Disorders that can cause nerve root compression include spinal stenosis, degenerative disc disease, a bulging or herniated intervertebral disc, bone spurs (osteophytes), or spondylosis (spinal osteoarthritis). Figure 3 illustrates these disorders.
Foraminotomy: The Procedure
Depending on many factors such as the location of the compressed nerve or severity of the patient's symptoms, a foraminotomy may be combined with other procedures such as a laminotomy or laminectomy. A laminotomy removes a portion of the lamina whereas a laminectomy is the complete removal of the lamina. The lamina is a small bony plate that covers the spinal canal. Sometimes removing the lamina (or a portion of it) provides greater access to the neuroforamen.
A foraminotomy involves an incision through the skin and muscle to reach the spine. The muscles may be dissected (cut apart) or retracted using an endoscope or tubular retractor. Special cutting instruments and/or a drill is used to remove bone spurs, thickened ligaments, and debris (e.g. a herniated disc). Removing these tissues from the neuroforamen increases the space for the nerve root. This process is called nerve root decompression.

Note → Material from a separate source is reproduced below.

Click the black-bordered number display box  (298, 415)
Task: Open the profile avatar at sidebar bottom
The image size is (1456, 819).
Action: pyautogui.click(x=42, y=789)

When the spine surgeon is satisfied that ample space has been created around the nerve root, the muscles and interior tissues are closed in layers using absorbable sutures. The skin incision may be closed using absorbable sutures, Steri-Strips®, or surgical staples. Steri-Strips® fall off from the wound as it heals and surgical staples are removed after the wound is well-healed.
Risks
All surgical procedures carry some risk. The risks from a foraminotomy include the risks inherent to every operation (i.e. a small risk of infection, bleeding etc.). In addition to this there is a small risk of injury to the nerve or spinal cord and this should be discussed specifically with the surgeon.
Recovery
The length of the patient's hospital stay depends on the extent of the surgery. Some patients may be discharged home the same day as surgery. Most patients require a day or two of hospital care.
Pain at the operative site is normal and should be expected. This pain resolves over time and can be controlled with oral pain medication. Many patients notice an immediate improvement in some or all of their pre-surgery symptoms. For some patients, symptoms diminish gradually.
Patients with a positive outlook and reasonable expectations who comply with their spine surgeon's recommendations do well. Most patients find they are able to return to regular activities within several weeks.